The Westchester Journal-News tells the story:
On his way home from winning the World Series, Yankees Manager Joe Girardi stopped to help a woman who had lost control of her car on the Cross County Parkway and crashed into a wall.

“The guy wins the World Series, what does he do? He stops to help,” said Westchester County police officer Kathleen Cristiano, who was among the first to arrive at the accident scene. “It was totally surreal.”...

The crash happened at 2:25 a.m. today on the eastbound lanes along a long blind curve where the Cross County meets the Hutchinson River Parkway prior to the New Rochelle Road exit, police said.

Police were in the area conducting a driving while intoxicated checkpoint on the parkway. In fact, about 15 minutes earlier, Girardi had passed through a driving while intoxicated checkpoint on the parkway. Cristiano, who was working the checkpoint, congratulated him on his first win as a manager and waved him through....

“He came through with a smile,” Cristiano said.

Cristiano, a self-described huge Yankees fan, said she hadn’t expect to see either one of then again. But then a 911 call came through about a car accident a short distance away, and so officers suspended the checkpoint and responded to the crash. As she came upon the accident scene, in an area where the parkway’s two lanes turn into three and cars speed by the curve that takes them to the Hutchinson Parkway, Cristiano spotted Girardi.
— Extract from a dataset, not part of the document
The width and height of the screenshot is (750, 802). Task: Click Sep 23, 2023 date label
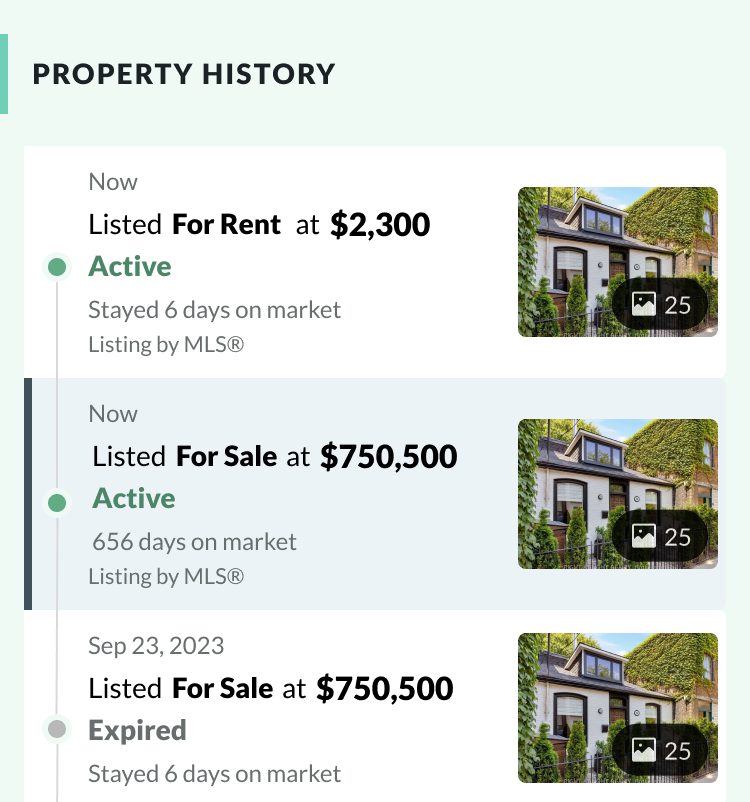click(156, 645)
“He was jumping up and down, trying to flag me down,” she said. “You don’t expect him standing by a car accident trying to help.”

Cristiano said by the time she arrived, the driver, Marie Henry, 27, of Stratford, Conn., was able to get out of the crashed vehicle and declined to be taken to the hospital.

Girardi, who was dressed in a casual T-shirt and jeans, then told them he “had to get going.”

Cristiano and Henry both thanked him and watched as he ran across traffic again to reach his car.

“The driver didn’t know it was him until after I told her,” Cristiano said.

The area is notorious for its blind spots, and Girardi, who had parked his car along the right side of the parkway, and then run across the traffic to get to the injured motorist, put his life at risk, police said.

“He could have gotten killed,” county Sgt. Thomas McGurn said, adding that responding police units take extra precaution in that area because of the blind curve and speeding cars. “Traffic goes by at 80 mph.”
(Via Gary Stern.)

Regardless of what team we love, gang, that's what really makes a champion in this life.

On an added note, the Illinois-born skip is a product of the now-closed Spalding Institute in Peoria -- the same high school that produced none other than the great Fulton Sheen, who journeyed to his TV studio in the sky 30 years ago next month.